Single by Rhett Akins

from the album A Thousand Memories
- B-side: "Same Ol' Story"
- Released: May 1, 1995
- Recorded: 1994
- Genre: Country
- Length: 4:03
- Label: Decca Nashville
- Songwriters: Rhett Akins Tom Shapiro Chris Waters
- Producer: Mark Wright

Rhett Akins singles chronology
| "I Brake for Brunettes" (1995) | "That Ain't My Truck" (1995) | "She Said Yes" (1995) |

= That Ain't My Truck =

"That Ain't My Truck" is a song co-written and recorded by American country music artist Rhett Akins.
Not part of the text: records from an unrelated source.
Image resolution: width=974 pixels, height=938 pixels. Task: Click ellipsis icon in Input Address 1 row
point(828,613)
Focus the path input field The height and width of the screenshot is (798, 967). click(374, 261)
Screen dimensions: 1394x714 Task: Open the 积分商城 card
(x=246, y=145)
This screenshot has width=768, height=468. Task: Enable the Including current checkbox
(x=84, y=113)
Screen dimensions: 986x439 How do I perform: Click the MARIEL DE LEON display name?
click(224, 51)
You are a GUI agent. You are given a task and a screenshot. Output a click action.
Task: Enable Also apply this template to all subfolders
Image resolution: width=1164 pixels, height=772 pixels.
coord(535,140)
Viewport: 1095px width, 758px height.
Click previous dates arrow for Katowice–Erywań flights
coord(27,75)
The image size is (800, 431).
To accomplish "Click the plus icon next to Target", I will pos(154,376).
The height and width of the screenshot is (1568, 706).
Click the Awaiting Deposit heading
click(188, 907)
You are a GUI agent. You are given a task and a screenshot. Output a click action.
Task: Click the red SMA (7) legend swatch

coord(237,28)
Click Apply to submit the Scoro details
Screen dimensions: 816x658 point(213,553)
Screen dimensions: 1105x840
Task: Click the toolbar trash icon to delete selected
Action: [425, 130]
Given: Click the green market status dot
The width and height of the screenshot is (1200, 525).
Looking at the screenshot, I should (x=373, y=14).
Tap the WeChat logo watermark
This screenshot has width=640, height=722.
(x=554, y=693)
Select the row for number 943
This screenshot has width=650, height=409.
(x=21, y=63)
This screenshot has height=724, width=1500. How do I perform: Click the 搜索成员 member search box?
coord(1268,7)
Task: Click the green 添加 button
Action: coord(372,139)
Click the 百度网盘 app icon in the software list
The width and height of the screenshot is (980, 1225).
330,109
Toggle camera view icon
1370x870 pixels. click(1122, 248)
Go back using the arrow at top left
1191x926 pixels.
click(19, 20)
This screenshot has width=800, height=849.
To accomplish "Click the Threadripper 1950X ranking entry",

It was released in May 1995 as the third single from his debut album A Thousand Memories. The song spent 21 weeks on the U.S. Billboard Hot Country Songs charts, peaking at number 3 in mid-1995. It also reached number 7 on the RPM Country Tracks chart in Canada. It was written by Akins, Tom Shapiro and Chris Waters.

==Content==
The song is an up-tempo in which the narrator ends up on the losing end of a relationship. His significant other chooses another guy to continue a relationship with and the narrator knows this by driving by her house and seeing another man's truck in her driveway.

==Critical reception==
Deborah Evans Price, of Billboard magazine reviewed the song favorably saying that the song "sounds like a winner".

==Music video==
The music video was directed by Mary Newman-Said and premiered in mid 1995. The video was filmed around Tucson, Arizona.

==Chart performance==
"That Ain't My Truck" debuted at number 65 on the U.S. Billboard Hot Country Singles & Tracks for the week of May 13, 1995.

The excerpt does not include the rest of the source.